Kingsolver’s essay is not the first writing on the subject I’ve come across, but she is the kind of writer Goethe described when he wrote, “The most original authors of modern times are original not because they produce something new, but only because they are capable of saying things as if they had never been said before.”
I agree with Barbara Kingsolver that Americans do not prioritize children the way many other cultures do. I have witnessed firsthand how they are valued in other parts of the world. In Greece my children were regarded with joy. In Spain my grandson is treated like a gift. And when I am in Canada, I can’t help but notice all of the swimming pools, play areas, and athletic fields. Kingsolver’s experience on an airplane — where a fellow passenger spoke about her daughter as if she weren’t human — is sorrowful. Isn’t kindness, above all, a reason to help?
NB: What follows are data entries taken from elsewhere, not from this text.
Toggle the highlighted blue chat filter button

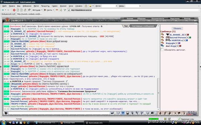pyautogui.click(x=123, y=113)
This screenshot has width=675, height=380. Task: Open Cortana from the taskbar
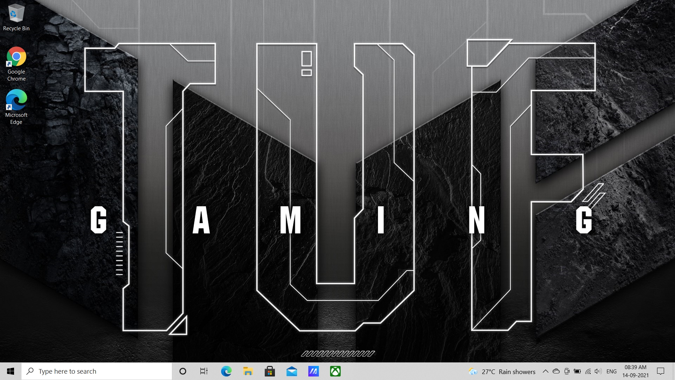pyautogui.click(x=183, y=371)
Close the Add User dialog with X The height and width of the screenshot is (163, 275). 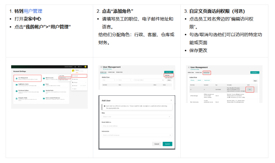(x=171, y=100)
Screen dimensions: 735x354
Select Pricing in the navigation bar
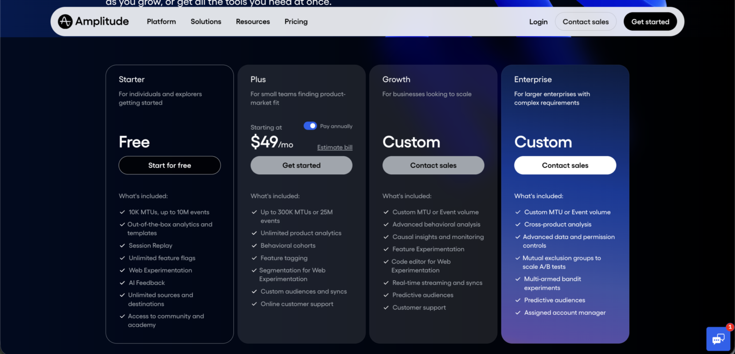point(296,22)
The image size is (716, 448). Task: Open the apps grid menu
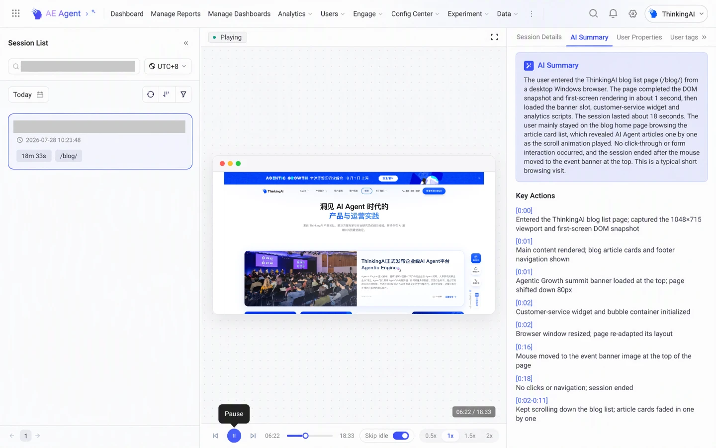pos(16,13)
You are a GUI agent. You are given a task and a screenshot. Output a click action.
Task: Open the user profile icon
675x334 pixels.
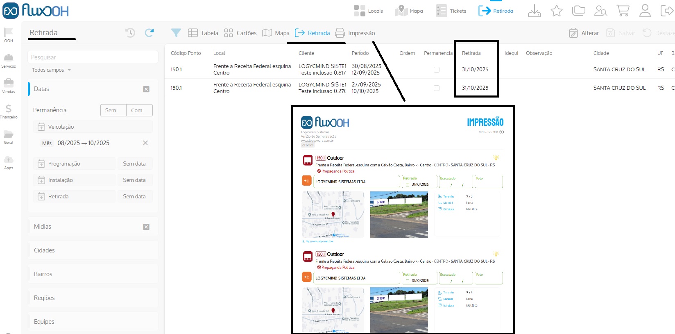click(x=645, y=11)
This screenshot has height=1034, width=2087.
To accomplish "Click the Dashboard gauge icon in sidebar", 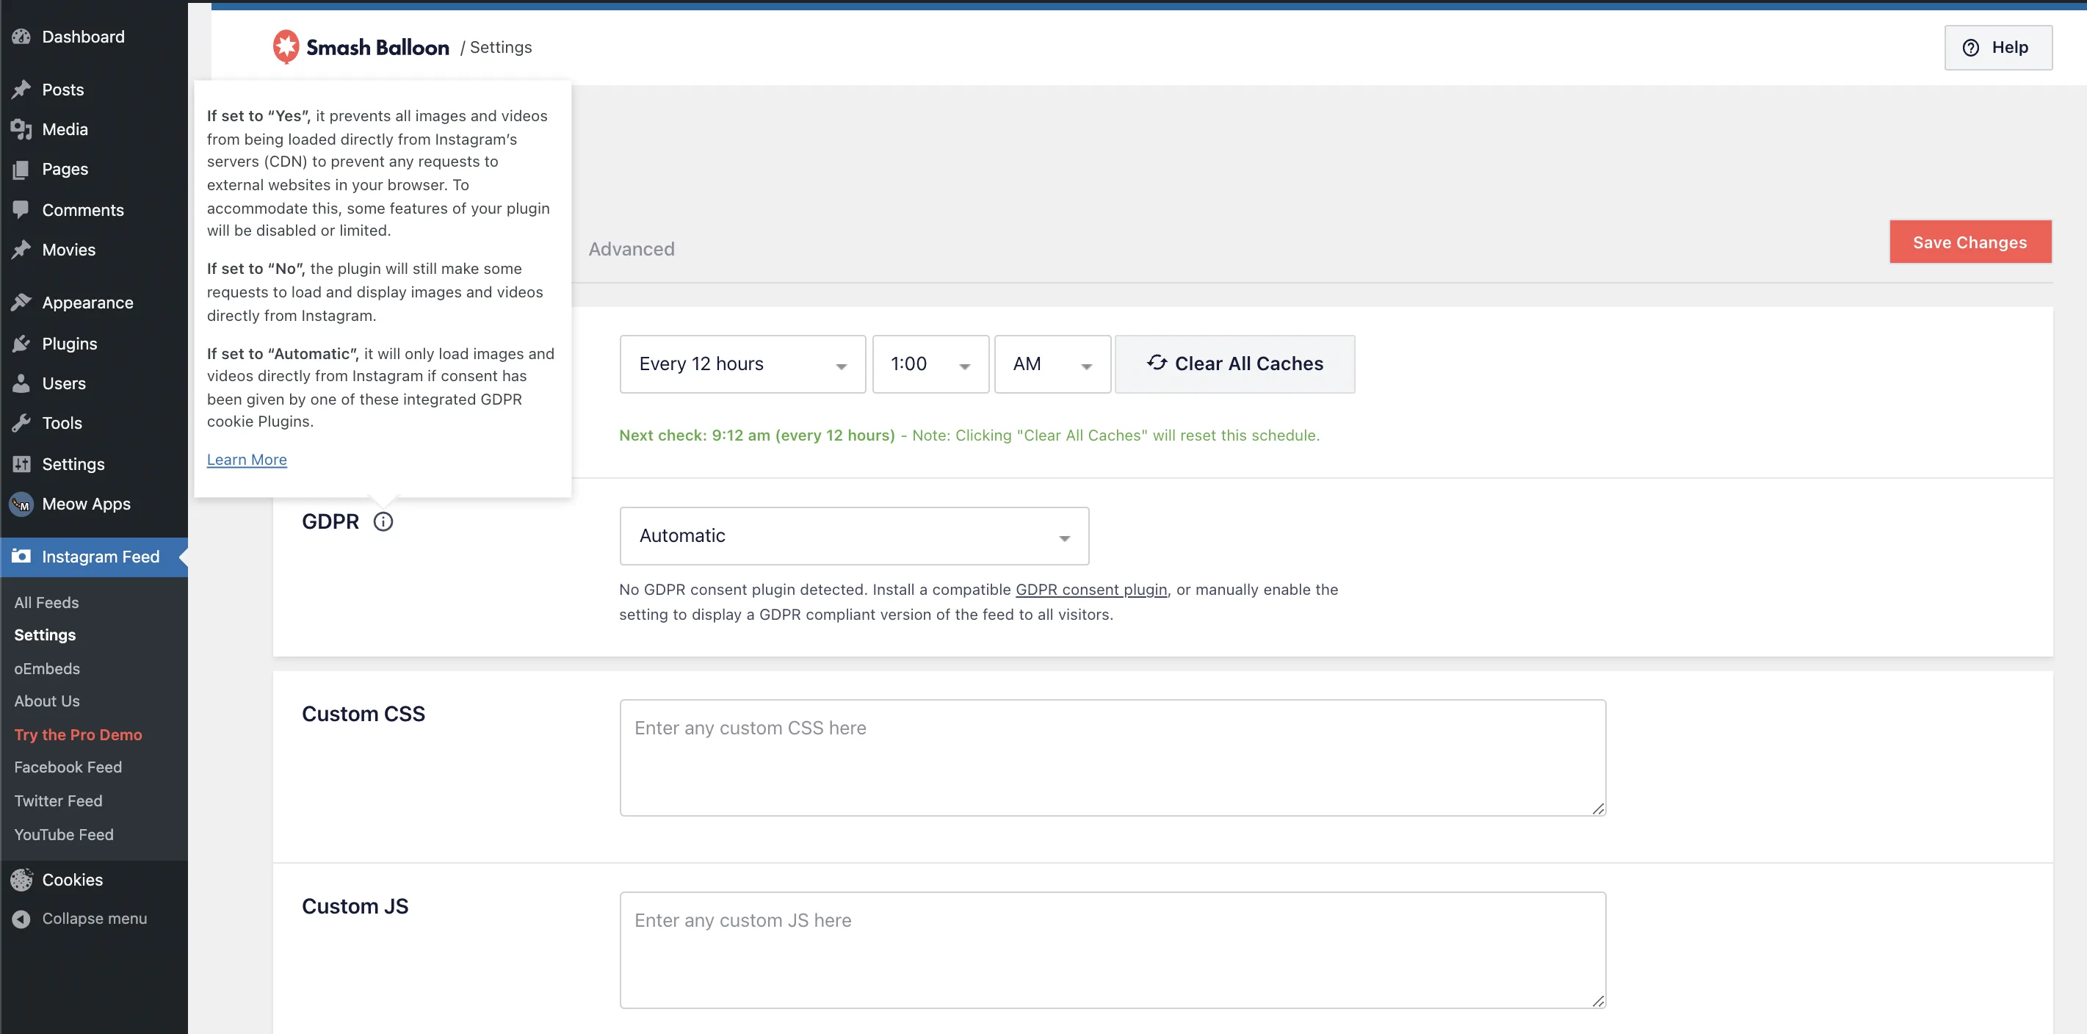I will tap(21, 36).
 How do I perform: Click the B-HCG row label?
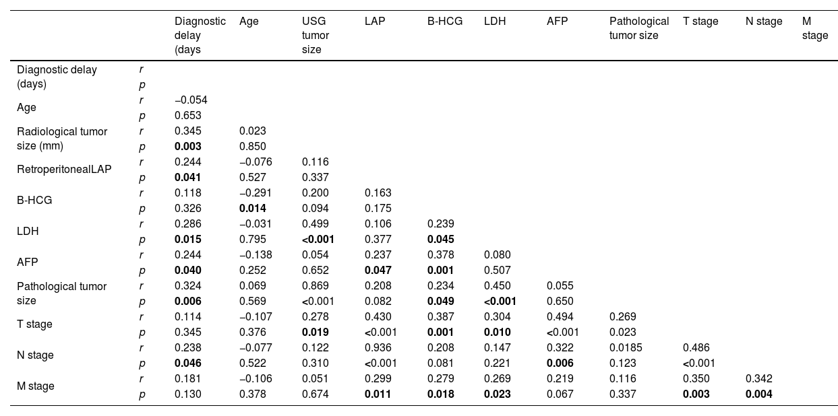pos(34,201)
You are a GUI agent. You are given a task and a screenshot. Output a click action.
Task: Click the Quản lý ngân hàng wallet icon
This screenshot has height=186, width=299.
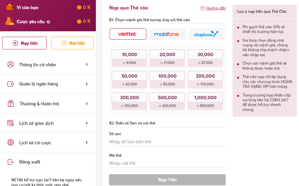coord(10,84)
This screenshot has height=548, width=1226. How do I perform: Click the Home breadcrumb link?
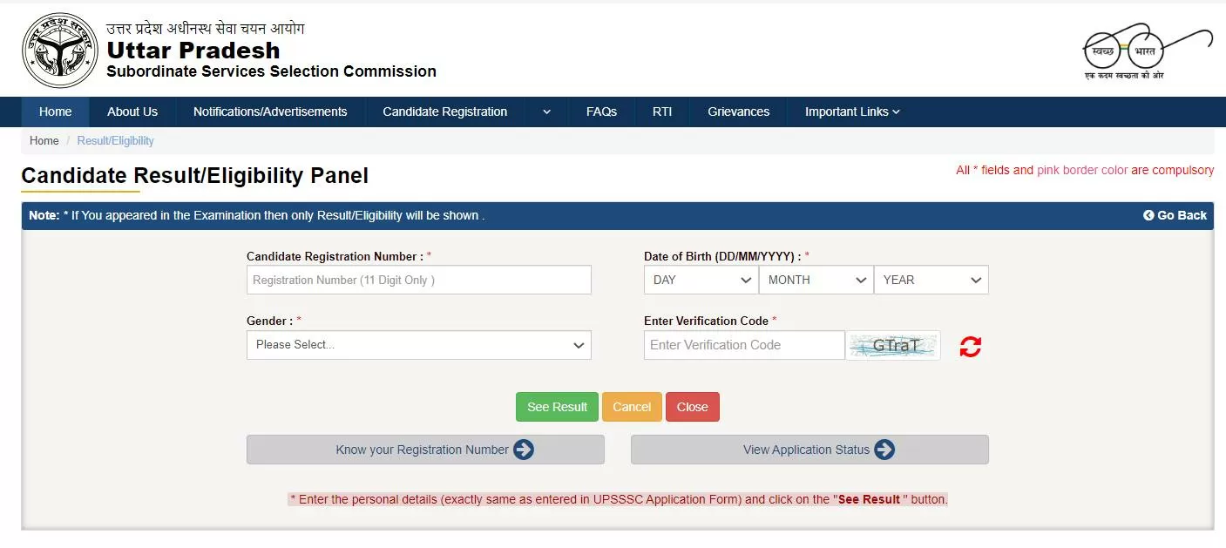pos(44,140)
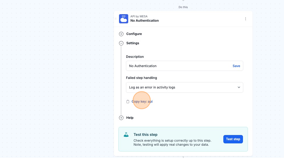The height and width of the screenshot is (159, 284).
Task: Expand the Help section
Action: pyautogui.click(x=130, y=118)
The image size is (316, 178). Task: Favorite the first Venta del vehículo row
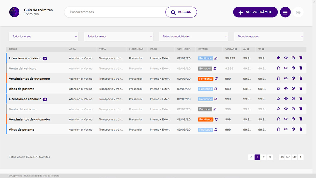pyautogui.click(x=278, y=68)
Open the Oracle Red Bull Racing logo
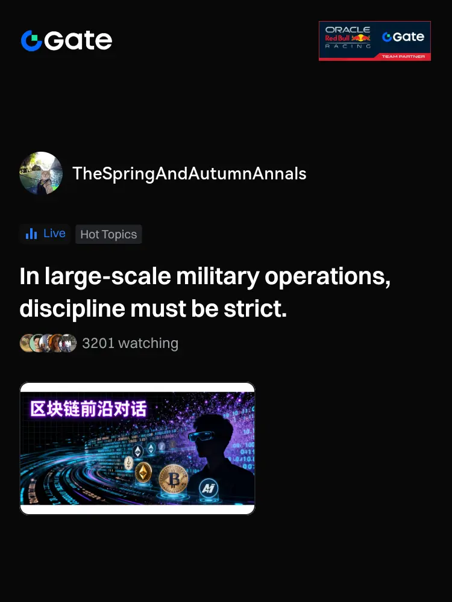Image resolution: width=452 pixels, height=602 pixels. pos(348,37)
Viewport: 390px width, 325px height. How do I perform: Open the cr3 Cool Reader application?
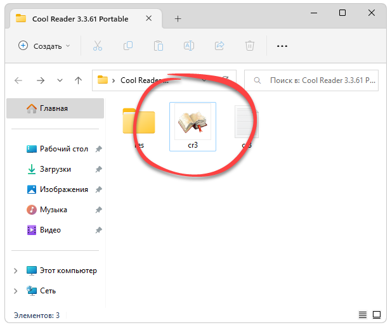(x=193, y=124)
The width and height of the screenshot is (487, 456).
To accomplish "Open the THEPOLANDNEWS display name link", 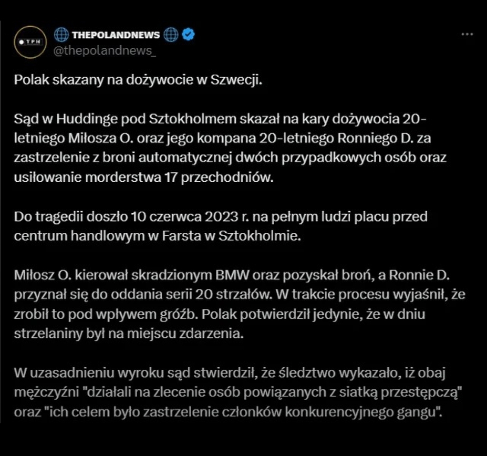I will (x=116, y=35).
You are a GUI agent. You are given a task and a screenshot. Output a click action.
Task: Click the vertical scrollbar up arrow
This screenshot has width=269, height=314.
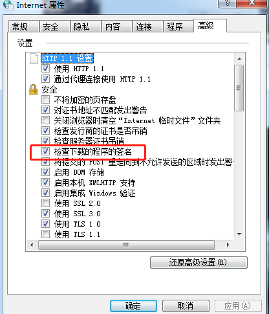coord(239,59)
I read Barbara Kingsolver’s essay “Somebody’s Baby” [The Dog-Eared Page, October 2022] on election-day morning, when I woke with a familiar angst in my stomach. I wish that all voters would read Kingsolver’s words. I refuse to abandon hope that someday we will elect officials who make sure all children receive the support and services they need.
Thank you for printing Barbara Kingsolver’s essay “Somebody’s Baby,” about how children are not valued in the United States. Like her, I am dismayed at the dog-eat-dog attitude that parades as individual freedom. Putting personal rights above what’s best for society is heartless, destructive behavior. I’ve worked with children all my life, and I’ve often thought if we could raise even just one generation to be less selfish and more empathetic, the world would be a better place.